To mark 400 years since the birth of the humble Devon Oke cheese, we have curated a selection box featuring a cheese for every century after the Oke’s inception.
Headlining the 400 Years of British Cheese box, which was featured in the June 2016 issue of Food and Travel Magazine, is the Devon Oke itself, a cheese that some believe is older than Cheddar. Cheese-maker Rachel Stevens discovered the Devon Oke recipe only 20 years’ ago and was delighted to re-create a lost tradition. Her cows' milk cheese has a smooth, firm texture and a mellow, creamy flavour.
Accompanying the Devon Oke is the 18th-century Colston Basset Stilton, a pasteurised vegetarian cheese.
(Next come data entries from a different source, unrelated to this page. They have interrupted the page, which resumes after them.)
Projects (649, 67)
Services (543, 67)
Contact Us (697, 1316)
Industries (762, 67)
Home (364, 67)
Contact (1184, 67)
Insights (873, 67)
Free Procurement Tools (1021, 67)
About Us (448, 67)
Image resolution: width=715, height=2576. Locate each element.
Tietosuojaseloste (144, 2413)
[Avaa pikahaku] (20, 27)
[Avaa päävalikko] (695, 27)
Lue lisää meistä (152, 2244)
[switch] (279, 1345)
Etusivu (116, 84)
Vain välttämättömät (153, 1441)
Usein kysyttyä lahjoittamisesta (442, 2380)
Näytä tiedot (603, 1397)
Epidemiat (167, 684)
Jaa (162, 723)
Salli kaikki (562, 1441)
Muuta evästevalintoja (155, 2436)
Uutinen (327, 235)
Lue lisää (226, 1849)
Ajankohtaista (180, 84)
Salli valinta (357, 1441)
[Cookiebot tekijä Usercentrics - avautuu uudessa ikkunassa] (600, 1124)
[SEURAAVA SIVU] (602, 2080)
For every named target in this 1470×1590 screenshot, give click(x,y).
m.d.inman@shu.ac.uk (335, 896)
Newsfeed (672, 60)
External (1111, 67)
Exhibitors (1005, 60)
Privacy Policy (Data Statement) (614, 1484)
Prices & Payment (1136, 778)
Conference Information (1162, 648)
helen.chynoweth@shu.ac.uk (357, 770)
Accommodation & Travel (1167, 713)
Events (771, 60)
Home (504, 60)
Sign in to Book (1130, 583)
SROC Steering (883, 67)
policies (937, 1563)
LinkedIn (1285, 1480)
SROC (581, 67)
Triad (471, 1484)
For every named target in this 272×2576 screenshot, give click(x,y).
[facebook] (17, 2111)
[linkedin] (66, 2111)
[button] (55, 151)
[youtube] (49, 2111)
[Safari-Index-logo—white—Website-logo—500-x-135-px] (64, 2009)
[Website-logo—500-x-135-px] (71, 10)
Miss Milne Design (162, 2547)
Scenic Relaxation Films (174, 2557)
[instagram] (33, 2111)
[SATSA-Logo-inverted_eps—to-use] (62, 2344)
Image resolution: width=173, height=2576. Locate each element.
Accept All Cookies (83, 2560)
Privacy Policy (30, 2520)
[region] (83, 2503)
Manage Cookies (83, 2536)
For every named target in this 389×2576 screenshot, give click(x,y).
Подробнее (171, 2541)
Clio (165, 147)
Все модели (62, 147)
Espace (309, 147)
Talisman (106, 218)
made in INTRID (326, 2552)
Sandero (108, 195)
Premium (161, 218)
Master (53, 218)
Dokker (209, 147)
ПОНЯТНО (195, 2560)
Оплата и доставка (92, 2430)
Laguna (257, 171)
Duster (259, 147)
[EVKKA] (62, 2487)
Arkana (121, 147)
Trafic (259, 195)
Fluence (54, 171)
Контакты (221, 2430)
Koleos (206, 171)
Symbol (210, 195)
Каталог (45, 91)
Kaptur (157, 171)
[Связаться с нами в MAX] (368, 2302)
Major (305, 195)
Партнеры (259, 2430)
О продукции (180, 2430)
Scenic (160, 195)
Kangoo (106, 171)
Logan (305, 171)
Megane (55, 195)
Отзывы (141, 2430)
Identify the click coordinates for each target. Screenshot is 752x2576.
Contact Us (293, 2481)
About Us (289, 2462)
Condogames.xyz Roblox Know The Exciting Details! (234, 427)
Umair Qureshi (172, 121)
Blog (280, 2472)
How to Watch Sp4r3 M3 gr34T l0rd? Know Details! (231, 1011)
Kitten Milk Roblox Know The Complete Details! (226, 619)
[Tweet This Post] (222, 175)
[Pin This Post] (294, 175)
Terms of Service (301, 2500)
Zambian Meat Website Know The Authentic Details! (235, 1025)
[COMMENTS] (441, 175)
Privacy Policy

Made by Billy Kevan and his team in Nottinghamshire, Colston Bassett is one of the only hand-ladled Stiltons still in existence. Hand-ladling produces an intensely rich and creamy cheese; and the Colston Bassett flavour is deep, lingering and complex.
Duckett's Caerphilly, made by Tom Calver at Westcombe Dairy, is representing the 19th century in our 400 Years of British Cheese box. This is one of the last standing traditional Caerphilly’s. It’s lactic, crumbly and fresh.
A pasteurised English brie-style cheese, with the thinnest rind and a fruity tang brings us into the 20th century. The Tunworth is the closest cheese this country has produced to a camembert.
Developed by Stacey Hedges, who only started making cheese in 2004, Tunworth has the thinnest possible rind, an undulating surface, and a profoundly fruity tang - enough to convince a Frenchman that this was made on his terroir.